Все эти живописцы, писатели, скульпторы, поэты, влюбленные в искусство, все те, кто воплотил в себе эпос Парижской школы, заслуживают и восхищения, и любви потомков. Да и как не любить их, героев этой парижской саги! Они были так одарены, так в сущности своей – в ту пору – бескорыстны (по сравнению со многими своими предшественниками и последователями!), так веселы, отзывчивы, так склонны «мыслить и страдать», так умели любить свое искусство, женщин, друзей, так увлекались…
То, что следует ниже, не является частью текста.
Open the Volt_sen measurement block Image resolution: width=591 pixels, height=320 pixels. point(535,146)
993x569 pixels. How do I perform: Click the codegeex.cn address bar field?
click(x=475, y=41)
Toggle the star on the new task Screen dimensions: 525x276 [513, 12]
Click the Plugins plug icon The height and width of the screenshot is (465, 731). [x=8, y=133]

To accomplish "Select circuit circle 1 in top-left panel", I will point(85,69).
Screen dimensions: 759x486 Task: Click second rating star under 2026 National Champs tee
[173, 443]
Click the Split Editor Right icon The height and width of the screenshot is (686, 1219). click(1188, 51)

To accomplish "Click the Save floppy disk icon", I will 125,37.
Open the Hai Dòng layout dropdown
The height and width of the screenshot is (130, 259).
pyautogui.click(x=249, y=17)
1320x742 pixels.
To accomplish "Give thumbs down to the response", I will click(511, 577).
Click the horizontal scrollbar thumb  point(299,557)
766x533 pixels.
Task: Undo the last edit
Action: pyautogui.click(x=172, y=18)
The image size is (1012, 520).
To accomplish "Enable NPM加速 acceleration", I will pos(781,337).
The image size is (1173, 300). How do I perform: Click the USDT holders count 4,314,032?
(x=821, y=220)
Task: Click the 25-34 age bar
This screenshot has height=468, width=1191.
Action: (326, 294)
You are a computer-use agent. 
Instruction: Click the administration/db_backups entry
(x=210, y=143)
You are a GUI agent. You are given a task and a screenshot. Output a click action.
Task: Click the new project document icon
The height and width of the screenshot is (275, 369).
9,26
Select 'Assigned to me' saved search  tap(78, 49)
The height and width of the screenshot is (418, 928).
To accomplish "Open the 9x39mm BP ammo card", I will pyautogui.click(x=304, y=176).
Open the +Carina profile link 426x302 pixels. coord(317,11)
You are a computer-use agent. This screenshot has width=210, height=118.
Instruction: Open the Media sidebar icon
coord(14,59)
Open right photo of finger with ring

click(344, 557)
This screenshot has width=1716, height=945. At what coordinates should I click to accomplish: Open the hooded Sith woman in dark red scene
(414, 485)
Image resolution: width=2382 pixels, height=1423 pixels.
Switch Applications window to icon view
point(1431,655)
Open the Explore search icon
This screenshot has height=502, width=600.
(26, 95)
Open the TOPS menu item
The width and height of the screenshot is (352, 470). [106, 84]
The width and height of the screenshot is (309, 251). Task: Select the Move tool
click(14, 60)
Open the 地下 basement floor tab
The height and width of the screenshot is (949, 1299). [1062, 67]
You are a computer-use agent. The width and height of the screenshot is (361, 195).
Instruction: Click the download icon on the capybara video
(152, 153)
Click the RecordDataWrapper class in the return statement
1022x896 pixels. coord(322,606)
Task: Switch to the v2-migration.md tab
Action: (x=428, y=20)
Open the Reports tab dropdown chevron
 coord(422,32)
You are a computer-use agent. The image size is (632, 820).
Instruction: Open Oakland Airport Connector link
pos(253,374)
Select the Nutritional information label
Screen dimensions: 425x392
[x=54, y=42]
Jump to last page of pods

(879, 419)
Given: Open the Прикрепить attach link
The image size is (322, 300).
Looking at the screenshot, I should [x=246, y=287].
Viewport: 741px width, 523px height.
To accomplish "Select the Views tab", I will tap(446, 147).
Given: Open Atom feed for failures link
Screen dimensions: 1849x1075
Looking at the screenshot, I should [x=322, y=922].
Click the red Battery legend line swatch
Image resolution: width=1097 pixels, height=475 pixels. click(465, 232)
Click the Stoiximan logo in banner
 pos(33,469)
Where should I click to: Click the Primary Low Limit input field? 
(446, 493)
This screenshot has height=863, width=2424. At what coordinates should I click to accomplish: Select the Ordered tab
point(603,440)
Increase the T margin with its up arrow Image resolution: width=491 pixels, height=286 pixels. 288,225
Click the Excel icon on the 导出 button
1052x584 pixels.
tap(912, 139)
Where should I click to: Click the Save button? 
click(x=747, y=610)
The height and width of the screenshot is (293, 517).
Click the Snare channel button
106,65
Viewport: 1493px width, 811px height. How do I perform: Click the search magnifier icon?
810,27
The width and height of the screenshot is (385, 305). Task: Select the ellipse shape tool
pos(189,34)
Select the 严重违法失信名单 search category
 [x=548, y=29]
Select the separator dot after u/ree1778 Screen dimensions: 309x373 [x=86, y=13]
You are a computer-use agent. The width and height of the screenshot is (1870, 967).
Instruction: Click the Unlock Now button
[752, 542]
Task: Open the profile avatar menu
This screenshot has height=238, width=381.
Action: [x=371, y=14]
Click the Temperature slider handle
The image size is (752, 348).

Даже простой взгляд на их лица, сохраненные кистью, карандашом, фотографией, а то и кинообъективом (они большей частью на удивление привлекательны, просто красивы, полны жизни и неизбывного удивления перед нею), вызывает прилив доверия и счастливой признательности.
Хмельной туман легенд о Парижской школе и ее героях мог бы так и остаться фата-морганой, если бы, в отличие от иных легенд, не сохранил себя в совершенно конкретном и осязаемом наследии, рассеянном ныне по музеям мира: баллады Парижской школы обеспечены золотым запасом искусства, качество и значение которого уже никем и никогда не может быть оспорено.
И не случалось, пожалуй, ни прежде, ни потом такой мощной концентрации столь несхожих, часто противоположных, отважных, независимых и сильных талантов из разных концов мира в одном городе на протяжении столь недолгого времени.
Конечно, миф о Парижской школе уже не уступает ее реальной истории, у него собственная версия времени и его персонажей, он вошел в коллективную память, в ткань книг и картин. И надобно суметь пройти и через искус расхожих и занимательных даже не только мифов, но и устоявшихся анекдотов, тем более трудно преодолимых, что они, часто лукаво и эффектно подменяя правду, все же не так уж от нее и далеки. Здесь можно вспомнить слова Пруста о героях своей эпопеи: «К персонажам этой книги нет ключей, или же, если угодно, восемь – десять к одному-единственному…»
Наше восхищение прошлым и пылкий к нему интерес чаще всего взлелеяны не столько реальностью, памятью, знанием и легендами, но и собственной нашей фантазией, охотно возводящей лучезарные и сентиментальные конструкции на зыбком фундаменте прозаических и не всегда достоверных фактов.
Метерлинк в «Синей птице» уверял, что мертвые оживают, когда живые вспоминают о них. В истину этих слов так легко верится в старых кварталах Монмартра и Монпарнаса!
Речь не об окне на улице Амьо, из которого выбросилась и разбилась насмерть Жанна Эбютерн, подруга Модильяни, не о металлических табличках в «Клозри де Лила» с именами прославленных посетителей прославленного кафе, хотя и это, конечно, завораживает и тревожит душу случайного прохожего. И все же это не более чем пункты, отмеченные тремя звездочками (посмотреть обязательно) в воображаемом путеводителе, созданном эрудицией просвещенного путешественника во времени.